For the remainder of this post I compare the July 2016 version with its predecessor of December 2014. There are many notes useful to practitioners. If you have not read it at least once, you should. Numbers in parenthesis are the relevant note number.

Part 1 – Procedures

Part 1 Section 1 provides detail of how to contact the OSC and matters relating to inspection process and reporting. Part 1 Section 2 provides detail in relation to Commissioner approvals, which apply mainly to law enforcement agencies.

[7-8] Disclosure of inspection reports. This is not new but worth reiterating. There is no requirement – as stated in the Codes of Practice – to notify the OSC of an intention to publicly disclose an inspection report, nor does the OSC promote or discourage the practice. The decision whether or not to publish rests entirely with the chief officer of the public authority inspected.

Part 2 – Guidance

[75] “I am satisfied” and “I believe” Again, not new but important. Too often authorising officers provide insufficient rationale to support their judgment; relying on the details provided by the applicant. This guidance cautions against lax authorisations. The heading indicates an unexplained difference between RIPA and RIP(S)A which use different requirements. This is likely to be complicated further if the terms in the draft IP Bill are enacted. That Bill currently requires a designated officer to “consider”. I may write another article on the significance of these differences.

[87] Duration of authorisations and renewals. Added clarification to ensure that electronic systems date/time algorithms do not have the effect of “losing a day” of authorised conduct. This amendment probably reflects the law enforcement agencies tendency to use electronic systems to create and process applications and authorisations. A useful audit is provided by date stamps and automatically generated data which cannot be altered. There have obviously been instances where automatic dates are not accurate. This amendment indicates how an OSC inspector will regard the inaccuracy but it’s a hint that authorising officers should ensure that dates are accurate.

[93-98] Persons, groups, associates and vehicles. These notes provide guidance in to assist public authorities amend authorisations when details are not known at the outset.

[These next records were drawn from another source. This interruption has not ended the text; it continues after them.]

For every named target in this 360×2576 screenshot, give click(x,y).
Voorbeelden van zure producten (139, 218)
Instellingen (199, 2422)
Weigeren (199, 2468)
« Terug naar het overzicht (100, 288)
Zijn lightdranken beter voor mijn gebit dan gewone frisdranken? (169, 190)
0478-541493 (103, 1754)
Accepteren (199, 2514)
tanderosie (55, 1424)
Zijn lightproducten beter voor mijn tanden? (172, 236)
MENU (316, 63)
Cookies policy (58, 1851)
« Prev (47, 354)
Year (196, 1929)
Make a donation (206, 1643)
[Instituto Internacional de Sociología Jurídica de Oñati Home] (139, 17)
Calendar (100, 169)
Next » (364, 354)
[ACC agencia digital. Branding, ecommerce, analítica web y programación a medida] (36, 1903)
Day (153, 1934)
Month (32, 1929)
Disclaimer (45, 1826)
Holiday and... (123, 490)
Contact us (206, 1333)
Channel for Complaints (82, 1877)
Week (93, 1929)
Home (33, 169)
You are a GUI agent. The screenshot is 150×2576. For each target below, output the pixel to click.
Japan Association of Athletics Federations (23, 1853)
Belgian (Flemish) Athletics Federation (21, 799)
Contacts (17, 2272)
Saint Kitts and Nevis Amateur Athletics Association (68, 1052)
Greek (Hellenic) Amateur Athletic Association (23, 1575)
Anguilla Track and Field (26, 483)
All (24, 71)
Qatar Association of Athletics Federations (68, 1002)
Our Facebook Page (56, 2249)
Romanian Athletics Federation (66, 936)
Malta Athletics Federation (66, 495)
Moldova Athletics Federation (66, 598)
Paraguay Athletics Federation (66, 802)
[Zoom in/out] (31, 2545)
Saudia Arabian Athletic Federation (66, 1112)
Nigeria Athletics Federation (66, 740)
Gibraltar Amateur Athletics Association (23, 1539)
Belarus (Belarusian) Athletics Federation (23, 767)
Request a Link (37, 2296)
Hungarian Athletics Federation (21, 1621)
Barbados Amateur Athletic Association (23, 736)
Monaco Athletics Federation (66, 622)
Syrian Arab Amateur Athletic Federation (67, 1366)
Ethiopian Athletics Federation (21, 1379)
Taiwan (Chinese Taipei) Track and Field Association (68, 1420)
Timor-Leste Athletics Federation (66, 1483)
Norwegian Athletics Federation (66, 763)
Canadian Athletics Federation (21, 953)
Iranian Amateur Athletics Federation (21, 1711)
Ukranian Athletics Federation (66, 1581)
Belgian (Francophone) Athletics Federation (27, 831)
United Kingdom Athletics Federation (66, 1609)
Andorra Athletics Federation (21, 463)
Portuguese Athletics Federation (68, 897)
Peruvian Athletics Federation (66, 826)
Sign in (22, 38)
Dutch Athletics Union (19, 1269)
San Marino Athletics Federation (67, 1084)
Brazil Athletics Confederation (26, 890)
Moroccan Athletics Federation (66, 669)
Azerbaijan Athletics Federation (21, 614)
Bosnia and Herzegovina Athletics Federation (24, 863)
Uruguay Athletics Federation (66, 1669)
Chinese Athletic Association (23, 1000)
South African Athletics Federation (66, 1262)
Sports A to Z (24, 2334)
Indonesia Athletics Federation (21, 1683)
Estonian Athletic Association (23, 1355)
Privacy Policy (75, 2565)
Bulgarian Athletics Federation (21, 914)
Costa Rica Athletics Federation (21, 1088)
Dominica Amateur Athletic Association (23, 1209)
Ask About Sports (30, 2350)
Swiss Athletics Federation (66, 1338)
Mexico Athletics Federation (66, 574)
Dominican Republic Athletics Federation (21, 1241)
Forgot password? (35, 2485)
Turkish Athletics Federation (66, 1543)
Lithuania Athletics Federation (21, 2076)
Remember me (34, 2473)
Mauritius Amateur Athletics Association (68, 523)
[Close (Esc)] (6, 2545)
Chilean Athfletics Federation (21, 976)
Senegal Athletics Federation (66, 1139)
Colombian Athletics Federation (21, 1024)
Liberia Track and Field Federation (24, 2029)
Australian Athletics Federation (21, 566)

The final sentence of Note [96] is amended:

Deleted: “The AO should set parameters to limit surveillance and use review to avoid “mission creep”.

Inserted: “The AO should guide the operational commanders by setting contextual parameters for the use of the “link” approach.” (i.e. where a possible link has previously been identified between individuals to the common criminal purpose being identified.)

There is a new note [97].

“The Authorising Officer should be updated when it is planned to deploy equipment or surveillance against a freshly identified subject before such deployment is made, to enable him to consider whether this is within the terms of his original authorisation, necessary, proportionate and that any collateral intrusion (or interference) has been taken into account; alternatively, where operational demands make it impracticable for the Authorising Officer to be updated immediately, as soon as reasonably practicable thereafter. This is to ensure that the decision to deploy further devices or surveillance remains with the Authorising Officer and is not delegate to, or assumed by, another, such as the operational commander. Such reviews should be pertinent and can be done outwith the usual formal monthly written review process, provided that the details of the Authorising Officer’s decisions are recorded contemporaneously and formally updated at the next due review. Where the terms of an authorisation do not extend to interference to other subjects (criminal associates) or their property then a fresh authorisation, using the urgency provisions if necessary, will need to be sought.” (My emphasis)

[222-229] Authorisation of undercover officers (UCOs). Note [226] is amended to enable additional UCOs to be authorised by way of review but indicates that every UCO must be authorised for the correct duration. This reflects the reality that it is frequently necessary to introduce additional UCOs to an investigation (for example to support a legend). Often the identity of additional UCOs will not be known at the outset. Rather than insist on the added bureaucracy of a new authorisation, the Commissioners have indicated that amendment by review (providing the terms of the original authorisation allow it) will not be criticised.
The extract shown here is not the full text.